It is my intention for us to spend a great deal of time–probably in three-month increments over the next several years–studying the awesome life of Jesus Christ.  Of course, we have four Gospels from which we could do this, and they are each quite distinct.  I am going to use Matthew as our home base, but we will borrow from the other Gospels from time to time as well. 

My sermon title for the last message in this current series is, “The Centurions: Does God Approve of Military Careers.”  There are quite a number of centurions mentioned in the NT, but I want to focus our attention on just two of them.  The first is Cornelius, one of the principal characters in the drama that is recorded in Acts 10 and 11.  The other is an unnamed centurion mentioned in Matthew 8. 

These two soldiers are presented in an extremely positive light in the NT.  Let’s begin with the Centurion named Cornelius in Acts 10.

Cornelius, a Roman Centurion, demonstrates remarkable interest in the things of God.  (Acts 10:1‑8)


At Caesarea there was a man named Cornelius, a centurion in what was known as the Italian Regiment. He and all his family were devout and God-fearing; he gave generously to those in need and prayed to God regularly. One day at about three in the afternoon he had a vision. He distinctly saw an angel of God, who came to him and said, “Cornelius!”

Cornelius stared at him in fear. “What is it, Lord?” he asked. 

The angel answered, “Your prayers and gifts to the poor have come up as a memorial offering before God. Now send men to Joppa to bring back a man named Simon who is called Peter. He is staying with Simon the tanner, whose house is by the sea.”

When the angel who spoke to him had gone, Cornelius called two of his servants and a devout soldier who was one of his attendants. He told them everything that had happened and sent them to Joppa.

His character.  As a centurion Cornelius was a non‑commissioned officer in charge of 100 men in an Italian cohort, usually consisting of 600 men.  Caesarea was the Roman capital of Palestine and Pilate’s principal residence, so it is not surprising to find many soldiers stationed there.  This Gentile officer is devout, God‑fearing, honest, generous, and sincere, but apparently he is not a saved man.  There is no better Scriptural example than Cornelius to show us that it is possible to be religious, even devout, and yet spiritually lost at the same time.  Neither his alms nor his prayers had availed to bring him salvation, and were it not for the fact that God in His grace reached out to Cornelius to bring him the Gospel message, he would not have become a Christian.  But then no one becomes a believer without a special work of God’s grace.

> _What this exercise asks_:
**A.** Retype the sermon on the centurions word for word, starting with "Cornelius stared at" and going on through "them to Joppa.".
**B.** Pick up the sermon on the centurions after its last sentence and write the next part.

> _Raw data_:
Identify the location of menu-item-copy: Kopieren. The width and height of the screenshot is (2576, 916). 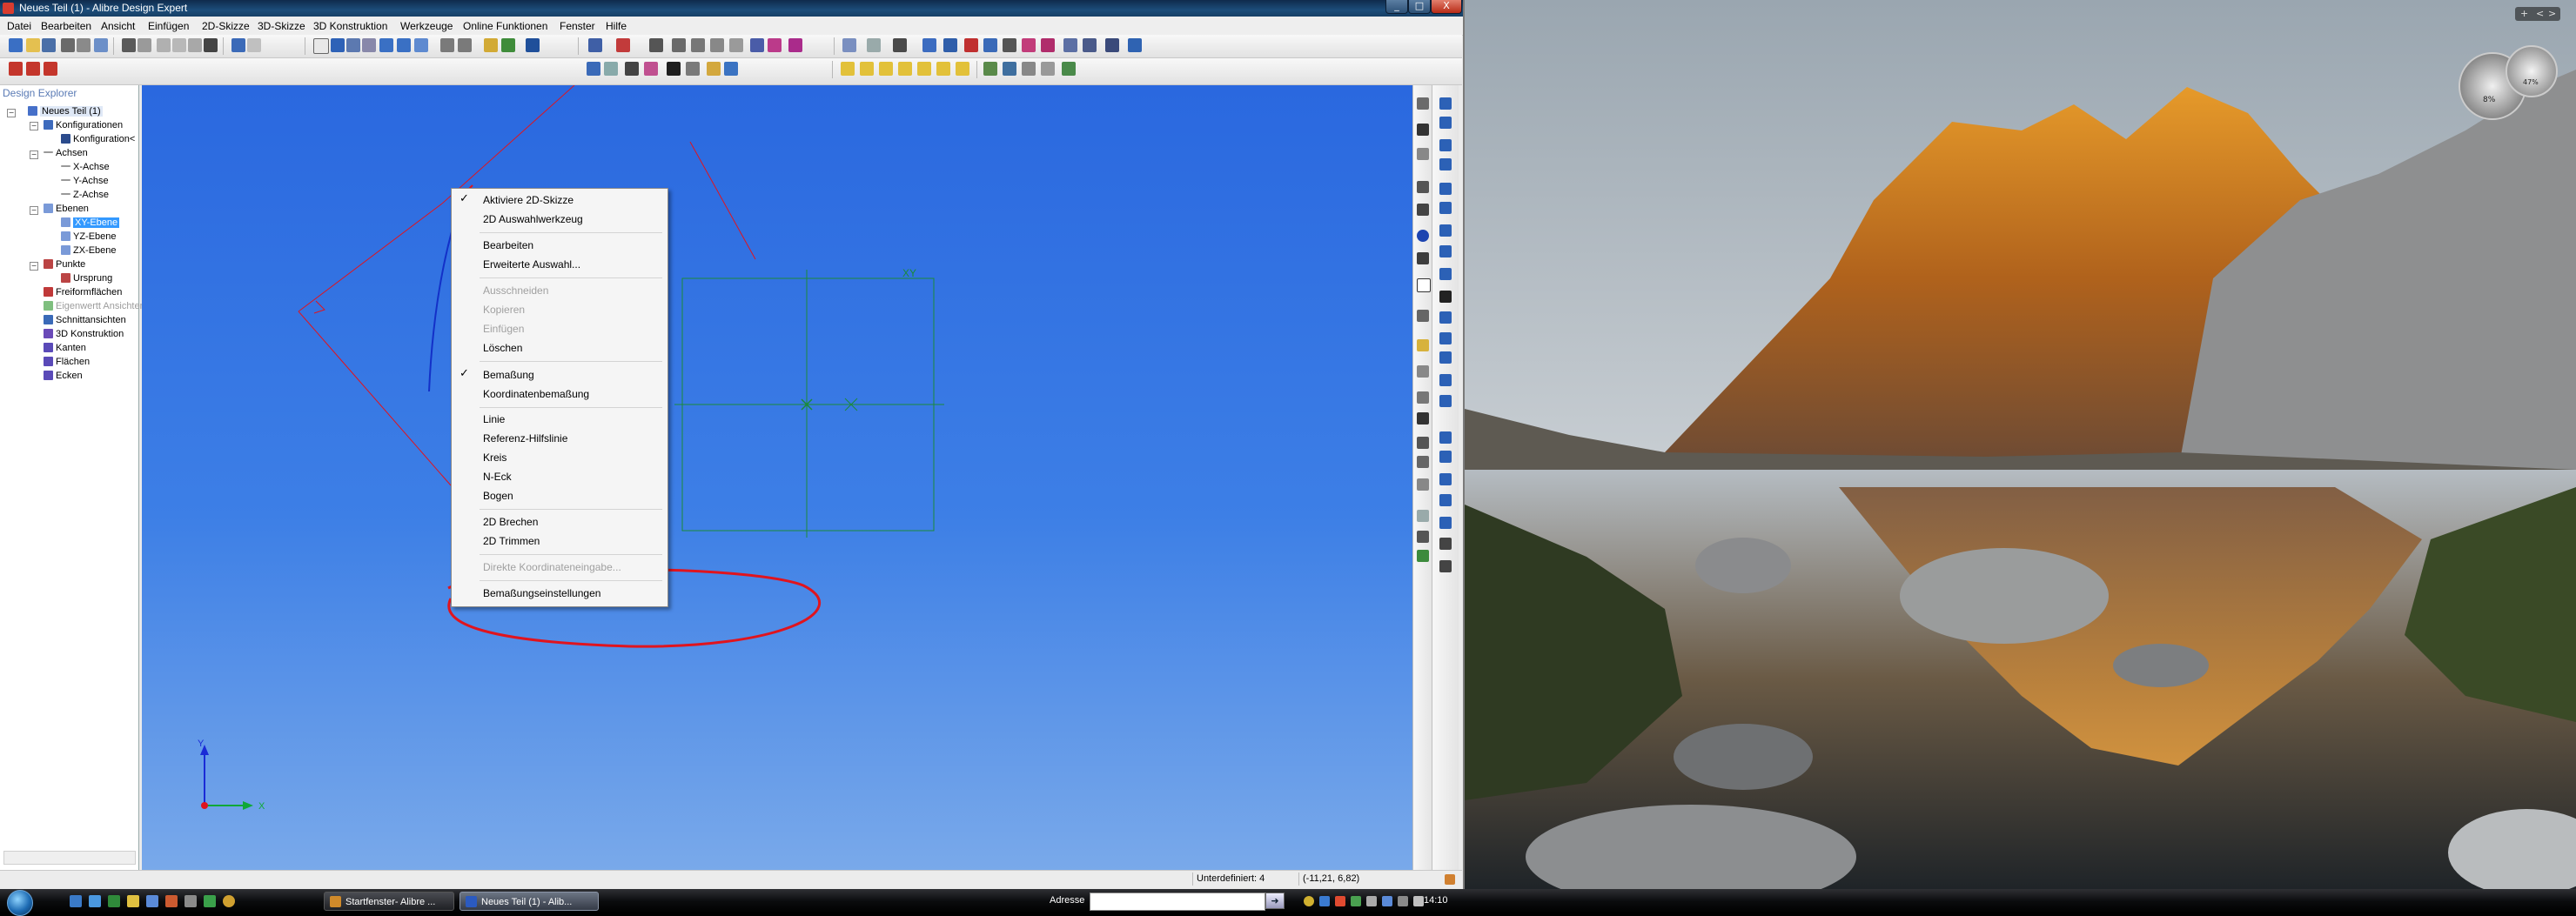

> _Results in order_:
**A.**
Cornelius stared at him in fear. “What is it, Lord?” he asked. 

The angel answered, “Your prayers and gifts to the poor have come up as a memorial offering before God. Now send men to Joppa to bring back a man named Simon who is called Peter. He is staying with Simon the tanner, whose house is by the sea.”

When the angel who spoke to him had gone, Cornelius called two of his servants and a devout soldier who was one of his attendants. He told them everything that had happened and sent them to Joppa.

**B.**
I find in Cornelius a fulfillment of Christ’s promise in John 7:17:  “If any man is willing to do His will, he shall know the truth.”  That, friends, is the answer to the old bugaboo question, “But what about the heathen who have never heard?”  If a person in the darkest area of the darkest continent is willing to do God’s will, then I believe God will show him the truth so that he can be saved, even if it takes a miracle to do it.  The miracle for Cornelius comes first in the form of a vision.

His response to God’s revelation.  An angel speaks to Cornelius, commending him for his prayers and his generosity, and tells him to send for a man named Peter who lives two days’ distance away.  One might profitably ask why the angel himself doesn’t tell Cornelius about Jesus.  The answer is that God has not given the ministry of the Gospel to angels!  They have never experienced salvation and therefore are not equipped to witness about it to others.  Only we who have known the joy of having sins forgiven are able adequately to share that joy with others.  How sad that we are so often reticent to do so!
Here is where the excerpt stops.